The Securities and Exchange Fee has submitted civil costs from SAExploration Holdings, a publicly traded seismic facts acquisition corporation centered in Houston, more than an alleged multi-yr accounting fraud that falsely inflated the company’s revenue and hid the theft of millions of pounds.
In a criticism submitted in the Southern District of New York, the SEC said senior executives engaged in an “elaborate, 4-yr-long fraud.” It names former chief govt officer and chairman Jeffrey Hastings, former chief financial officer and standard counsel Brent Whiteley, former CEO and chief running officer Brian Beatty, and former vice president of operations Michael Scott as defendants. It also names the spouses of Hastings and Whiteley, Lori Hastings and Thomas O’Neill, as relief defendants.

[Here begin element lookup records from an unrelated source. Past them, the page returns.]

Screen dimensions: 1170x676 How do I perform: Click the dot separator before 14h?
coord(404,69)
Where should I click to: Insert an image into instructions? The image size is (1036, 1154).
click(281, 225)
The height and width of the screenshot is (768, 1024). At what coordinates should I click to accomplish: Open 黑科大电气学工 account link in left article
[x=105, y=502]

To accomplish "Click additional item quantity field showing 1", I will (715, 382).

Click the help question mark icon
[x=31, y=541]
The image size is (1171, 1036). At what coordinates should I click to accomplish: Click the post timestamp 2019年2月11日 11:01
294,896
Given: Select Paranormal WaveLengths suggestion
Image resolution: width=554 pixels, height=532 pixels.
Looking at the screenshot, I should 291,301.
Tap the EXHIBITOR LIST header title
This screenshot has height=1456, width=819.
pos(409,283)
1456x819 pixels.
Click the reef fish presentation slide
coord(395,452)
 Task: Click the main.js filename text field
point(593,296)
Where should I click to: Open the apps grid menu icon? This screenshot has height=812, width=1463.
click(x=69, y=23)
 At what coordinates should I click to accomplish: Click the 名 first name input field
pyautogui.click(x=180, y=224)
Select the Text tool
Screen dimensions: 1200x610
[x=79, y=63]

The executives allegedly entered into a collection of seismic facts acquisition contracts totaling about $one hundred forty million with a purportedly unrelated Alaska-centered corporation that was in fact managed by Hastings and Whiteley. The defendants allegedly misappropriated practically $six million from SAE and utilised the funds for a collection of spherical-trip transactions then stole about $six million for themselves. Whiteley allegedly misappropriated an additional $4 million by means of a individual fictitious bill plan.
The U.S. Attorney’s Business for the Southern District of New York introduced felony costs from Hastings in a parallel motion.
Hastings was arrested past month in Anchorage, Alaska. A spokesperson for the corporation said he was set on administrative go away a lot more than a yr in the past and then resigned.
“As alleged in our criticism, SAE’s executives made a multi-faceted fraud that enriched executives at the expenditure of traders,” Jennifer Leete, an affiliate director in the division of enforcement, said in a statement. “We will vigorously go after wrongdoing by men and women and organizations who interact in fraud and mislead traders.”
The SEC is seeking a long-lasting injunction from SAE and executives, civil penalties, disgorgement and office-and-director bars from the executives.